Yes, I mean 802.1Q ethernet frame with Etype=81 00 (diagram below).

VLAN packet format

What I can do now is: Get two Windows PCs, for each PC, intall Intel Gigabit NIC and Intel specific driver to create a virtual NIC, with VLAN ID=3 assigned.

enter image description here

Then connect the two PCs to each of the two RJ45 port.

Finally execute ping to generate a full-length ethernet packet.

ping -f -l 1472 <dest-IP>

This way, I can be sure that the sent packet has the maximum "IP data payload" of 1500 bytes(8 bytes of ICMP header and 1472 bytes of ICMP data).

ethernet payload

If the ping gets reply, I know that the ethernet channel support full-length VLAN packet.

From my experiment, some home switch or broad band routers(e.g. Linksys WRT54G) does not support full-length VLAN packet switching, so only ping -f -l 1468 succeeds.
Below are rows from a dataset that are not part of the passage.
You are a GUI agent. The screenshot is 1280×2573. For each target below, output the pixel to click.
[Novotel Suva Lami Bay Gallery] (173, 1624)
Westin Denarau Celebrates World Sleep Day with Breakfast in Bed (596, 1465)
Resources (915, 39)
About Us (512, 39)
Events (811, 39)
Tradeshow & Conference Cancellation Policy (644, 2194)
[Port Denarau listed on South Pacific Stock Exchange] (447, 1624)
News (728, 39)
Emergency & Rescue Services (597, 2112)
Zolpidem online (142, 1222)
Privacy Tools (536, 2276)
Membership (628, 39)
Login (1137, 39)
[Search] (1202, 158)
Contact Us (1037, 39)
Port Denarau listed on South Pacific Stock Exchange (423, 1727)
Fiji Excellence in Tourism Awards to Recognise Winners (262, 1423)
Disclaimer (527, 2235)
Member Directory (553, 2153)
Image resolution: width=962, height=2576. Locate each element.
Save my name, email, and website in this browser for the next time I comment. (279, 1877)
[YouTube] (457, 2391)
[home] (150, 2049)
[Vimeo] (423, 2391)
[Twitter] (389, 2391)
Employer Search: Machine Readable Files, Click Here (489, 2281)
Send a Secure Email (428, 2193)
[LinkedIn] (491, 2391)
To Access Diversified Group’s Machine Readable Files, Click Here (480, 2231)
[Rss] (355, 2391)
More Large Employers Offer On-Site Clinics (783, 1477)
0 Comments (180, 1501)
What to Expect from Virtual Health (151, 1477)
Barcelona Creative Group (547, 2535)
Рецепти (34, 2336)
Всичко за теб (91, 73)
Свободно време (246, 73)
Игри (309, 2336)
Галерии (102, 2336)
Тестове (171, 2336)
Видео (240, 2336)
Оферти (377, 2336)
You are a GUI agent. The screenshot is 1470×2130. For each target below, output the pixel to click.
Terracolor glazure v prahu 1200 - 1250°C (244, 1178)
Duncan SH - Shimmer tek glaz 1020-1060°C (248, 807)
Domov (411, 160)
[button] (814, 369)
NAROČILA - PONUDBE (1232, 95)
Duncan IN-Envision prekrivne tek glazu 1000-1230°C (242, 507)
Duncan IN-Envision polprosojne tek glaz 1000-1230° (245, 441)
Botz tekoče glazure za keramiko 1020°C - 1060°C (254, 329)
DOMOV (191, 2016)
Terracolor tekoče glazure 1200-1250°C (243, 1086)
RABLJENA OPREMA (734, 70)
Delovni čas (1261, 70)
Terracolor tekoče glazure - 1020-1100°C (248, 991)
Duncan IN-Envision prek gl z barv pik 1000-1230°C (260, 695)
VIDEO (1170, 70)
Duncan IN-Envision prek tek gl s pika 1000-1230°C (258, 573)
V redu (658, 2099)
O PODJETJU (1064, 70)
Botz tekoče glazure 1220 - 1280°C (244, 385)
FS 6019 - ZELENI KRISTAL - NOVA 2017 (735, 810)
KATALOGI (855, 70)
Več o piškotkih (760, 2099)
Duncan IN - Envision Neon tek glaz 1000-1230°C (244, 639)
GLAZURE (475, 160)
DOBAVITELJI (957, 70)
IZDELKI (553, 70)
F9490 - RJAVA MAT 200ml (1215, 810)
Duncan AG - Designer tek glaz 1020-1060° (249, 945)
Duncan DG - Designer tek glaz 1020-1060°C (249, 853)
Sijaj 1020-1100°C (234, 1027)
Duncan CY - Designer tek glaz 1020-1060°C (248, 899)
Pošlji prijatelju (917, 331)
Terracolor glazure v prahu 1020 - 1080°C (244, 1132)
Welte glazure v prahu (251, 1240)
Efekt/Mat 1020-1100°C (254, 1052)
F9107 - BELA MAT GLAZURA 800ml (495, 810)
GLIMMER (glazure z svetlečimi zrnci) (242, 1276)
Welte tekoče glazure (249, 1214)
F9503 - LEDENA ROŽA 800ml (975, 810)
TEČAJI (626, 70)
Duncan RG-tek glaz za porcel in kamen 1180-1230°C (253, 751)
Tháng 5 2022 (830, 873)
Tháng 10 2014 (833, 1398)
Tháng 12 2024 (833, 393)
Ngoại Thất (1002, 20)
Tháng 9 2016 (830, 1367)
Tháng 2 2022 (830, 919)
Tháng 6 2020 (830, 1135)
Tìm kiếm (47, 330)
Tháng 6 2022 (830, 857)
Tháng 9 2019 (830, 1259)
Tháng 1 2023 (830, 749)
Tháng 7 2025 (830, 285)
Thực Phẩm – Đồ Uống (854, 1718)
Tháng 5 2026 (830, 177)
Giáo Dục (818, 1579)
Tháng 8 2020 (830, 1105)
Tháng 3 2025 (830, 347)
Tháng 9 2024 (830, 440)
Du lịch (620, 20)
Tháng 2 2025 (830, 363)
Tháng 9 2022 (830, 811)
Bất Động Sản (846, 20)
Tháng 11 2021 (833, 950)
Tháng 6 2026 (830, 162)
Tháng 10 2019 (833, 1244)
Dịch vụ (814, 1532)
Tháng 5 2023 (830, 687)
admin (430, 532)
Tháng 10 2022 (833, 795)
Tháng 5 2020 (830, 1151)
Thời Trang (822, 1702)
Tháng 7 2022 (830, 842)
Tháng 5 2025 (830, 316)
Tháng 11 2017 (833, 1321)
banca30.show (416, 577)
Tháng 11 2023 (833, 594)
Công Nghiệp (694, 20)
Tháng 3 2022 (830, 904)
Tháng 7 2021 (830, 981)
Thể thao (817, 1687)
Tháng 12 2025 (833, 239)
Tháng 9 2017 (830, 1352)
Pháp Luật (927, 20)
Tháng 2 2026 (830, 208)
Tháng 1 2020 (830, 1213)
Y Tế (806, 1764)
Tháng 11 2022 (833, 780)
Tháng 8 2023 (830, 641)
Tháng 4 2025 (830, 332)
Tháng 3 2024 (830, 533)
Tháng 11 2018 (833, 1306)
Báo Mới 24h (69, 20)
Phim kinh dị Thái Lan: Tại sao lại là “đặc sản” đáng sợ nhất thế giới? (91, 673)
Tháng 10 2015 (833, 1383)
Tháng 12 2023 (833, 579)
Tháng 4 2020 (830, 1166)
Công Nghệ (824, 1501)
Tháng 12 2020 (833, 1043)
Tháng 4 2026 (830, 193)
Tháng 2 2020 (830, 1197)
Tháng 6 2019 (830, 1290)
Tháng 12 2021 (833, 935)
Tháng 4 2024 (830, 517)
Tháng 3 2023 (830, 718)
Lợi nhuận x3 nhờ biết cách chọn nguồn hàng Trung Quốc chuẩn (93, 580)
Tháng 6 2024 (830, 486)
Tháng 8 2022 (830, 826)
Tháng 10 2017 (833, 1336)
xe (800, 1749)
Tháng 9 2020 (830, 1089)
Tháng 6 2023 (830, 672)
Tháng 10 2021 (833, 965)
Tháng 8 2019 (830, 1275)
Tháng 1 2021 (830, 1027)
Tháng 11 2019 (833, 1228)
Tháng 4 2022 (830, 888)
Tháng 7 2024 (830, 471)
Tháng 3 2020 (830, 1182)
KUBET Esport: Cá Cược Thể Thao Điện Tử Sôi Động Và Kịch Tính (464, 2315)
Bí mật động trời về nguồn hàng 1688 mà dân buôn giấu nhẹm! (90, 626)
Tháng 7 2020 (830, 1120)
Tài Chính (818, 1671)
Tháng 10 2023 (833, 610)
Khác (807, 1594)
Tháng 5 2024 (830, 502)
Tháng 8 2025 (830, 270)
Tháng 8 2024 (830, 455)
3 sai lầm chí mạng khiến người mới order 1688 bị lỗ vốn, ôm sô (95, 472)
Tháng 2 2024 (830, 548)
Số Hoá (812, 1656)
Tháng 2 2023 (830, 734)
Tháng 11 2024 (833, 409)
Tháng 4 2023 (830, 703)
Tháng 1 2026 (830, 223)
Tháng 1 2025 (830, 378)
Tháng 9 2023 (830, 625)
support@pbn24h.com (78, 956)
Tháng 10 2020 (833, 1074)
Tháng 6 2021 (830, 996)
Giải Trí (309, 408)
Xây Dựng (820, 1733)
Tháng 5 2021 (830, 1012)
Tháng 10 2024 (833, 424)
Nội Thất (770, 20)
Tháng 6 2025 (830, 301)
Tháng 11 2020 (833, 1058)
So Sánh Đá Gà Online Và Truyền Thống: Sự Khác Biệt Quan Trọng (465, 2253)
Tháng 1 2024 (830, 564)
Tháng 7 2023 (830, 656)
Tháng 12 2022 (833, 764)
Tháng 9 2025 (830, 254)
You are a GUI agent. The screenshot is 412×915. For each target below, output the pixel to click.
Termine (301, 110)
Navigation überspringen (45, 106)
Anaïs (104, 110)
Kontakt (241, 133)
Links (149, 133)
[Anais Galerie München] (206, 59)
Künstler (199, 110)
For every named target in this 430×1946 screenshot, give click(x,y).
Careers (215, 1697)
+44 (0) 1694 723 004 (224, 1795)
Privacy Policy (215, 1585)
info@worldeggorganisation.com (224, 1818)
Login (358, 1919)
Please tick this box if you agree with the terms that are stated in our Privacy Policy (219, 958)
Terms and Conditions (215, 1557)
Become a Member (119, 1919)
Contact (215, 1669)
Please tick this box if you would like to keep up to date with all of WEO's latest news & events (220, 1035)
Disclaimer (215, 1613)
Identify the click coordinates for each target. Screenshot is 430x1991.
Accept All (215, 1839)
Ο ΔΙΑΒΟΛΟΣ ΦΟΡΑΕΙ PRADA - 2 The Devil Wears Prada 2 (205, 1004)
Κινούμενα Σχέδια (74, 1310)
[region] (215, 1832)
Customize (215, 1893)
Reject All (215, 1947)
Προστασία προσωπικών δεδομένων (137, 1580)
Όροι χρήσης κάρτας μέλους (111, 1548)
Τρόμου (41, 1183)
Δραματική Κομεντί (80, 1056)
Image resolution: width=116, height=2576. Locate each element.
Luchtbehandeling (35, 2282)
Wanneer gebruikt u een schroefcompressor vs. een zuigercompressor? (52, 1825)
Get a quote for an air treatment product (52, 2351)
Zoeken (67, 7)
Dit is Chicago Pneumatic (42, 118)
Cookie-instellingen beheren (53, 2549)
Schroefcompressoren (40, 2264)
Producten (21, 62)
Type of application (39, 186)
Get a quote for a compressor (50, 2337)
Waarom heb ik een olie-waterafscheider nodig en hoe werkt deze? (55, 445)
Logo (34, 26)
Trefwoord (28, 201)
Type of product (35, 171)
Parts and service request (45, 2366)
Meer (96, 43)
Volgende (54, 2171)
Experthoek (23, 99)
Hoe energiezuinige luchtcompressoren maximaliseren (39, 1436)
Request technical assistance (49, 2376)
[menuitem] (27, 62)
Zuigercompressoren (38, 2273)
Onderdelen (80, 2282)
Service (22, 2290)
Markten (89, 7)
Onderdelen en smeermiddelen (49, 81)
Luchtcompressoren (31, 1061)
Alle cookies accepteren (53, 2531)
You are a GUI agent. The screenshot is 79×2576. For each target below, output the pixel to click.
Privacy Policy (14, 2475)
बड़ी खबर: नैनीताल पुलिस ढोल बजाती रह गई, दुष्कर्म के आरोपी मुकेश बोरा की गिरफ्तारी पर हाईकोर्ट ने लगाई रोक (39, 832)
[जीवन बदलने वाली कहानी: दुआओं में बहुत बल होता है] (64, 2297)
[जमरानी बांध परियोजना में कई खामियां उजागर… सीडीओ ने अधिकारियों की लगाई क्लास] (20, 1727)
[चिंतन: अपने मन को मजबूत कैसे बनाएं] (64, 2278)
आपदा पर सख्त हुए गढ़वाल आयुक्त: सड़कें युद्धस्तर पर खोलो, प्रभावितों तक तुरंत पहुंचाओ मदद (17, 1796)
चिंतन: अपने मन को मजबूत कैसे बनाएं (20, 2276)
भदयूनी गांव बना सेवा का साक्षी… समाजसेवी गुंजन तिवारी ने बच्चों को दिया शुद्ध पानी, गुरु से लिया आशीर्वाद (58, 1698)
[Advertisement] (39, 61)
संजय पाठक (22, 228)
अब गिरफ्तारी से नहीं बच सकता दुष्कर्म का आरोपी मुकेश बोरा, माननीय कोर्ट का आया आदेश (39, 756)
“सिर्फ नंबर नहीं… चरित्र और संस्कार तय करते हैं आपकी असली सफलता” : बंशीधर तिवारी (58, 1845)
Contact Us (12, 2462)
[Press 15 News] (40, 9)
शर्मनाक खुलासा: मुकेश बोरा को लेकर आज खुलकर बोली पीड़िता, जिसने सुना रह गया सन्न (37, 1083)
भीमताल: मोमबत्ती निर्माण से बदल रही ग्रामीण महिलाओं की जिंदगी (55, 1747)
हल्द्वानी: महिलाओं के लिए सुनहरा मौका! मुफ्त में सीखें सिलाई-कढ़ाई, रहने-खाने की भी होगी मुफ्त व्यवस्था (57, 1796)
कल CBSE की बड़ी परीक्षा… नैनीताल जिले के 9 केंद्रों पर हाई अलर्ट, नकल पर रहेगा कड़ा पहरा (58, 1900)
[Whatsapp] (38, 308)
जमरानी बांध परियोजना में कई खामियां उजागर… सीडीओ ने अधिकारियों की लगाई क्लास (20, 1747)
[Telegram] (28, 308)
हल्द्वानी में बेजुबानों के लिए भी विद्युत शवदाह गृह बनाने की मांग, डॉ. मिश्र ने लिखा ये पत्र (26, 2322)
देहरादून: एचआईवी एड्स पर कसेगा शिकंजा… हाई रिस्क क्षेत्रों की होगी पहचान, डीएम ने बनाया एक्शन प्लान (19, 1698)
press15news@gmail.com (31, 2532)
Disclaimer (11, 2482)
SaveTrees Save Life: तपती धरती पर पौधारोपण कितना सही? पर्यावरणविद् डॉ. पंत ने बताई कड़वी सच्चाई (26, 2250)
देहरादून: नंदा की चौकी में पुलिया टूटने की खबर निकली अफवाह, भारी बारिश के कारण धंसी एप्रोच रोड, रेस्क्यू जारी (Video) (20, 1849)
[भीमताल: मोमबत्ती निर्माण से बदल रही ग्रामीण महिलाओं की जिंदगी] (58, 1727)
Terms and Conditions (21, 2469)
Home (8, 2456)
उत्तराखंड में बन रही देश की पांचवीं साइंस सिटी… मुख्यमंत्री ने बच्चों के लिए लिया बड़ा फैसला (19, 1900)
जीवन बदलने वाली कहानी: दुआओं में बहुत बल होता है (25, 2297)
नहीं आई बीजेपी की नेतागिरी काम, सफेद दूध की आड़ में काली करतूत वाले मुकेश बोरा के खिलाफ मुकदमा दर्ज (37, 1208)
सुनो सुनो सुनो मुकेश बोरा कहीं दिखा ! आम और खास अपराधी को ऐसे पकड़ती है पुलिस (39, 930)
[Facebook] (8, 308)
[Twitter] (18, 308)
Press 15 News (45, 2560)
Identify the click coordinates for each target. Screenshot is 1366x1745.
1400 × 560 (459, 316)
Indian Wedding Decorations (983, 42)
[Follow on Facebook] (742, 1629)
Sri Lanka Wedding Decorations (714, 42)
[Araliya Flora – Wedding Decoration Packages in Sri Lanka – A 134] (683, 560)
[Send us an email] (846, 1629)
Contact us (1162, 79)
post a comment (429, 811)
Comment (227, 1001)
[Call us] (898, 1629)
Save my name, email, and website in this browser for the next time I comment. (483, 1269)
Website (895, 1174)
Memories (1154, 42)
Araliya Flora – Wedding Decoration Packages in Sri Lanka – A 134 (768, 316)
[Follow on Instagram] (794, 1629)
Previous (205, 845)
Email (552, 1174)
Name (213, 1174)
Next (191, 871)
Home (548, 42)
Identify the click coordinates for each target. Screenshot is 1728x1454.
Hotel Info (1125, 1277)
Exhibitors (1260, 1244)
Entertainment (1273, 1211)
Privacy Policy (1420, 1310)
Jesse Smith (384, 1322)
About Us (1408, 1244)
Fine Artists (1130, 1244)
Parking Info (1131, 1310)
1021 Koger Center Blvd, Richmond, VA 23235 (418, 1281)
You see, I have to use an expensive Intel NIC to carry on that test, quite inconvenient. You know, for most laptop today, they do not equip an Intel NIC, and, even it is an Intel NIC, Intel VLAN driver, Intel has limitations on the models on which VLAN driver can be installed.

So, my question is: Is there a small program that can let me send a full-length VLAN packet without installing a dedicated VLAN driver? Or better, the program has a stock feature that does the very job for my situation.

Windows programs preferred, Linux solution welcome. Simpler the program, the better. Thank you.